# [TASK OBJECTIVE]
Would you write out the data below exactly, with every line intact?

# [RECORDS FOR THIS EXERCISE]
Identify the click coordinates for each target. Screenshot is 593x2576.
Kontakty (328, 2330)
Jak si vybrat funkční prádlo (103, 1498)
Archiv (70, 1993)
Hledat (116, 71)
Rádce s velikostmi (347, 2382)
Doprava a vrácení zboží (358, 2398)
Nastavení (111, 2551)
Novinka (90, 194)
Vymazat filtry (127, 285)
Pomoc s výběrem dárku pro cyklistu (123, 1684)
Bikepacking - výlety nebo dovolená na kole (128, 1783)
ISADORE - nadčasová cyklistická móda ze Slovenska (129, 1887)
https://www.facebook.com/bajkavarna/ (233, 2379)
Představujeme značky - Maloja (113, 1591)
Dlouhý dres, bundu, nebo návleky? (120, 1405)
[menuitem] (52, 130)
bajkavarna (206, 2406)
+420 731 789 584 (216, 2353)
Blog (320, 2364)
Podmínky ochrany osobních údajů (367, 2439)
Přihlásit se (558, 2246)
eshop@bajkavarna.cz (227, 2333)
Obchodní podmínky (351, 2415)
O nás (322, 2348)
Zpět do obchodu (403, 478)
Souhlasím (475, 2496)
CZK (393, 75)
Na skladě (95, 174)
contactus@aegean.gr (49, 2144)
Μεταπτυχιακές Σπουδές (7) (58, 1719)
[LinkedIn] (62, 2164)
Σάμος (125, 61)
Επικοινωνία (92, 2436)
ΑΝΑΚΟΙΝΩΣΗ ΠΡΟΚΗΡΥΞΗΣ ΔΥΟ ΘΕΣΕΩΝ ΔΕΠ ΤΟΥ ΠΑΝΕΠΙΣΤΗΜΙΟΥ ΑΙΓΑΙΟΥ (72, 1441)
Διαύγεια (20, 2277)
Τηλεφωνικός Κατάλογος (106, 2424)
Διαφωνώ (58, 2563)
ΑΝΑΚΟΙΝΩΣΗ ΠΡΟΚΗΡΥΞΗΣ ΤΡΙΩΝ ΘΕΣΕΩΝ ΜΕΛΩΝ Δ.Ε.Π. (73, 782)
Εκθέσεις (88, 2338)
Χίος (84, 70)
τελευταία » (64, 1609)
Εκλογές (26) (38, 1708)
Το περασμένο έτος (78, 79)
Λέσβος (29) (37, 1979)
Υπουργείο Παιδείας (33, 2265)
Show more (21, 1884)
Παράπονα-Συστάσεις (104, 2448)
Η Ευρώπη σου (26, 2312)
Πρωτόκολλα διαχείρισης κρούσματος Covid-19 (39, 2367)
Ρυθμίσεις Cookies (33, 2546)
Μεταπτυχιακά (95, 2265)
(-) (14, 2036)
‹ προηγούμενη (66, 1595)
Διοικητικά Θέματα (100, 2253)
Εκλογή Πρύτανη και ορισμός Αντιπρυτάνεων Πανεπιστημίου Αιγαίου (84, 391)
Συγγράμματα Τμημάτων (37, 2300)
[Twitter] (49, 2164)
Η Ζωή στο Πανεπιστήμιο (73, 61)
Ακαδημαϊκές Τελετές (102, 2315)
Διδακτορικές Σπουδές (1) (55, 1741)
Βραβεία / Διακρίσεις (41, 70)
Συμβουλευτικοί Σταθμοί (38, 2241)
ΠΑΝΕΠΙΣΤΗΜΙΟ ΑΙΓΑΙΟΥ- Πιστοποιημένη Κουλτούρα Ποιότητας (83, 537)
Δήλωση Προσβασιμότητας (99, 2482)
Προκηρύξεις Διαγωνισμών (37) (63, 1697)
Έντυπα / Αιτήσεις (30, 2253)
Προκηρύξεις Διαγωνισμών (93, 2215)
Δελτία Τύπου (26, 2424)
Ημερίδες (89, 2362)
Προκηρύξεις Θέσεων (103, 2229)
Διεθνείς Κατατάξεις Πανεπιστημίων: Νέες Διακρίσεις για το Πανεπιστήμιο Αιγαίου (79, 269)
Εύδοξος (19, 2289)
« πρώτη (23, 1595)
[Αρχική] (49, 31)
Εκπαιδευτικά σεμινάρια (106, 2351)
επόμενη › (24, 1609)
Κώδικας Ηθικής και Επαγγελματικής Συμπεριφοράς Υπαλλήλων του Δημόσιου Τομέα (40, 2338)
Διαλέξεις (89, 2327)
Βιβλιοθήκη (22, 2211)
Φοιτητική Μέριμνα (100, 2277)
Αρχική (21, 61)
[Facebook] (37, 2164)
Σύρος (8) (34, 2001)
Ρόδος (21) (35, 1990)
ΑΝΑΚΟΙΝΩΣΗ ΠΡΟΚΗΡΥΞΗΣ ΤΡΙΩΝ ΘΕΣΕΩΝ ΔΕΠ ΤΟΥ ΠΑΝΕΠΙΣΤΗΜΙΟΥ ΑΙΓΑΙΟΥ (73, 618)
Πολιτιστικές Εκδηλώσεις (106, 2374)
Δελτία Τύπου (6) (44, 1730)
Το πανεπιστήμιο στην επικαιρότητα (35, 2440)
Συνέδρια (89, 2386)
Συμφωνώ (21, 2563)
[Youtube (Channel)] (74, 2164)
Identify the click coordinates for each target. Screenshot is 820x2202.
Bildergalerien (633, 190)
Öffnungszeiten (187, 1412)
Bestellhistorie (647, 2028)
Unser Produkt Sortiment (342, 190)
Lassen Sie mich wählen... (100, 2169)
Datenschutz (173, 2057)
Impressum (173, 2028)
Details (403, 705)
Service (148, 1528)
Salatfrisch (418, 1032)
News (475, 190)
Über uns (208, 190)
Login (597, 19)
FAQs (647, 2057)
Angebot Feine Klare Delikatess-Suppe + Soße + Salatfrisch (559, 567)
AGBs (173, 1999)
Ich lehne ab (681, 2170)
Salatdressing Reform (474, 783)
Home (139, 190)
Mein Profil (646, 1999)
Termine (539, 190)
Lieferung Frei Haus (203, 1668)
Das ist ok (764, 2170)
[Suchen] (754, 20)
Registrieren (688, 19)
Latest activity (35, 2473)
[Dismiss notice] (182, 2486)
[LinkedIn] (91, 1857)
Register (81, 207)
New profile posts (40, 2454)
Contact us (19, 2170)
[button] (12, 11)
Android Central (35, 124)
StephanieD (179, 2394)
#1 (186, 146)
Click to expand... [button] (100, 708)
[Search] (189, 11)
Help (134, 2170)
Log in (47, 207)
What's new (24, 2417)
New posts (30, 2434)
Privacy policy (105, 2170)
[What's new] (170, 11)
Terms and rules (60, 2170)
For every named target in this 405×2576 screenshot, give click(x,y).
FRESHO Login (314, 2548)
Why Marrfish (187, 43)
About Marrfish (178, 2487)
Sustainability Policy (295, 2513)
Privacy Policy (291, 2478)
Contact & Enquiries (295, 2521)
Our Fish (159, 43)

# [TASK RESULT]
Identify the click coordinates for each target. Screenshot is 593x2576.
Kontakty (328, 2330)
Jak si vybrat funkční prádlo (103, 1498)
Archiv (70, 1993)
Hledat (116, 71)
Rádce s velikostmi (347, 2382)
Doprava a vrácení zboží (358, 2398)
Nastavení (111, 2551)
Novinka (90, 194)
Vymazat filtry (127, 285)
Pomoc s výběrem dárku pro cyklistu (123, 1684)
Bikepacking - výlety nebo dovolená na kole (128, 1783)
ISADORE - nadčasová cyklistická móda ze Slovenska (129, 1887)
https://www.facebook.com/bajkavarna/ (233, 2379)
Představujeme značky - Maloja (113, 1591)
Dlouhý dres, bundu, nebo návleky? (120, 1405)
[menuitem] (52, 130)
bajkavarna (206, 2406)
+420 731 789 584 (216, 2353)
Blog (320, 2364)
Podmínky ochrany osobních údajů (367, 2439)
Přihlásit se (558, 2246)
eshop@bajkavarna.cz (227, 2333)
Obchodní podmínky (351, 2415)
O nás (322, 2348)
Zpět do obchodu (403, 478)
Souhlasím (475, 2496)
CZK (393, 75)
Na skladě (95, 174)
contactus@aegean.gr (49, 2144)
Μεταπτυχιακές Σπουδές (7) (58, 1719)
[LinkedIn] (62, 2164)
Σάμος (125, 61)
Επικοινωνία (92, 2436)
ΑΝΑΚΟΙΝΩΣΗ ΠΡΟΚΗΡΥΞΗΣ ΔΥΟ ΘΕΣΕΩΝ ΔΕΠ ΤΟΥ ΠΑΝΕΠΙΣΤΗΜΙΟΥ ΑΙΓΑΙΟΥ (72, 1441)
Διαύγεια (20, 2277)
Τηλεφωνικός Κατάλογος (106, 2424)
Διαφωνώ (58, 2563)
ΑΝΑΚΟΙΝΩΣΗ ΠΡΟΚΗΡΥΞΗΣ ΤΡΙΩΝ ΘΕΣΕΩΝ ΜΕΛΩΝ Δ.Ε.Π. (73, 782)
Εκθέσεις (88, 2338)
Χίος (84, 70)
τελευταία » (64, 1609)
Εκλογές (26) (38, 1708)
Το περασμένο έτος (78, 79)
Λέσβος (29) (37, 1979)
Υπουργείο Παιδείας (33, 2265)
Show more (21, 1884)
Παράπονα-Συστάσεις (104, 2448)
Η Ευρώπη σου (26, 2312)
Πρωτόκολλα διαχείρισης κρούσματος Covid-19 (39, 2367)
Ρυθμίσεις Cookies (33, 2546)
Μεταπτυχιακά (95, 2265)
(-) (14, 2036)
‹ προηγούμενη (66, 1595)
Διοικητικά Θέματα (100, 2253)
Εκλογή Πρύτανη και ορισμός Αντιπρυτάνεων Πανεπιστημίου Αιγαίου (84, 391)
Συγγράμματα Τμημάτων (37, 2300)
[Twitter] (49, 2164)
Η Ζωή στο Πανεπιστήμιο (73, 61)
Ακαδημαϊκές Τελετές (102, 2315)
Διδακτορικές Σπουδές (1) (55, 1741)
Βραβεία / Διακρίσεις (41, 70)
Συμβουλευτικοί Σταθμοί (38, 2241)
ΠΑΝΕΠΙΣΤΗΜΙΟ ΑΙΓΑΙΟΥ- Πιστοποιημένη Κουλτούρα Ποιότητας (83, 537)
Δήλωση Προσβασιμότητας (99, 2482)
Προκηρύξεις Διαγωνισμών (37) (63, 1697)
Έντυπα / Αιτήσεις (30, 2253)
Προκηρύξεις Διαγωνισμών (93, 2215)
Δελτία Τύπου (26, 2424)
Ημερίδες (89, 2362)
Προκηρύξεις Θέσεων (103, 2229)
Διεθνείς Κατατάξεις Πανεπιστημίων: Νέες Διακρίσεις για το Πανεπιστήμιο Αιγαίου (79, 269)
Εύδοξος (19, 2289)
« πρώτη (23, 1595)
[Αρχική] (49, 31)
Εκπαιδευτικά σεμινάρια (106, 2351)
επόμενη › (24, 1609)
Κώδικας Ηθικής και Επαγγελματικής Συμπεριφοράς Υπαλλήλων του Δημόσιου Τομέα (40, 2338)
Διαλέξεις (89, 2327)
Βιβλιοθήκη (22, 2211)
Φοιτητική Μέριμνα (100, 2277)
Αρχική (21, 61)
[Facebook] (37, 2164)
Σύρος (8) (34, 2001)
Ρόδος (21) (35, 1990)
ΑΝΑΚΟΙΝΩΣΗ ΠΡΟΚΗΡΥΞΗΣ ΤΡΙΩΝ ΘΕΣΕΩΝ ΔΕΠ ΤΟΥ ΠΑΝΕΠΙΣΤΗΜΙΟΥ ΑΙΓΑΙΟΥ (73, 618)
Πολιτιστικές Εκδηλώσεις (106, 2374)
Δελτία Τύπου (6) (44, 1730)
Το πανεπιστήμιο στην επικαιρότητα (35, 2440)
Συνέδρια (89, 2386)
Συμφωνώ (21, 2563)
[Youtube (Channel)] (74, 2164)
Identify the click coordinates for each target. Screenshot is 820x2202.
Bildergalerien (633, 190)
Öffnungszeiten (187, 1412)
Bestellhistorie (647, 2028)
Unser Produkt Sortiment (342, 190)
Lassen Sie mich wählen... (100, 2169)
Datenschutz (173, 2057)
Impressum (173, 2028)
Details (403, 705)
Service (148, 1528)
Salatfrisch (418, 1032)
News (475, 190)
Über uns (208, 190)
Login (597, 19)
FAQs (647, 2057)
Angebot Feine Klare Delikatess-Suppe + Soße + Salatfrisch (559, 567)
AGBs (173, 1999)
Ich lehne ab (681, 2170)
Salatdressing Reform (474, 783)
Home (139, 190)
Mein Profil (646, 1999)
Termine (539, 190)
Lieferung Frei Haus (203, 1668)
Das ist ok (764, 2170)
[Suchen] (754, 20)
Registrieren (688, 19)
Latest activity (35, 2473)
[Dismiss notice] (182, 2486)
[LinkedIn] (91, 1857)
Register (81, 207)
New profile posts (40, 2454)
Contact us (19, 2170)
[button] (12, 11)
Android Central (35, 124)
StephanieD (179, 2394)
#1 (186, 146)
Click to expand... [button] (100, 708)
[Search] (189, 11)
Help (134, 2170)
Log in (47, 207)
What's new (24, 2417)
New posts (30, 2434)
Privacy policy (105, 2170)
[What's new] (170, 11)
Terms and rules (60, 2170)
For every named target in this 405×2576 screenshot, give click(x,y).
FRESHO Login (314, 2548)
Why Marrfish (187, 43)
About Marrfish (178, 2487)
Sustainability Policy (295, 2513)
Privacy Policy (291, 2478)
Contact & Enquiries (295, 2521)
Our Fish (159, 43)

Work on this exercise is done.